- Paladin Energy (PDN) has kicked off plans to restart operations at the Langer Heinrich Mine and will cost the company around A$117 million
- The company is aiming to bring Langer back into production due to the current uranium pricing after a halt in 2018
- Paladin has now completed the Restart Plan which confirms the capital, costs and operational performance of the project
- The company will continue to build the foundations to restart the mine
- Paladin is up 6.38 per cent and is trading for 10 cents each at market close
Paladin Energy (PDN) will restart the Langer Heinrich Mine for US$81 million (around A$117 million).
The company is aiming to bring Langer back into production due to the current uranium pricing. Paladin has now completed the Restart Plan which confirms the capital, costs and operational performance.

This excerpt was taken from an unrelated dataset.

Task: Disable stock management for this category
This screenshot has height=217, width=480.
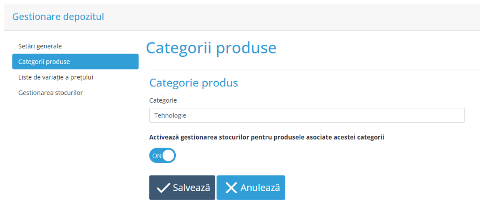Action: point(162,156)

The US$81 million cost to bring the mine back into production includes operational readiness of US$34 million (approximately $49 million) and discretionary capital of US$47 million (approximately $68 million).
The operational readiness includes workforce, maintenance and working capital requirements to commence production. While the discretionary capital is aimed at improving process plant availability and reliability to lift production capacity by more than 10 per cent.
The life of mine plan has shown three phases, the ramp-up, which will last for one year, mining, which is expected to last around seven years, and the stockpile phase which will be around nine years.
"The completion of the Langer Heinrich Mine Restart Plan is a significant step forward for the company and completes the vast amount of study work undertaken over the past 18 months," CEO Ian Purdy said.
"The operational and economic parameters identified in the chosen restart plan show the strategic significance of the Langer Heinrich asset and highlight the potential economic returns that can be delivered under the right Uranium price environment," he added.
Langer Heinrich Mine
Paladin owns 75 per cent of the Langer Heinrich Mine which is located in Namibia, China National Nuclear Corporation subsidiary, Overseas Uranium Holdings, owns the remaining 25 per cent.
The mine commenced its operations in 2007 and has produced and sold over 43 million pounds of triuranium octoxide. It closed in 2018 due to the low Uranium price.
"The company remains poised to take advantage of the growing structural Uranium supply deficit in global markets," Paladin said.
Paladin will continue to build the foundations to restart the mine. This will include offtake agreements, advance The Restart Plan, care and maintain Langer and continue to minimise the cash burn.
"Paladin will continue to refine and progress work packages under The Restart Plan and I look forward to updating the market on our ongoing activities," Ian told the market.
Paladin is up 6.38 per cent on the market today and is trading for 10 cents each at market close.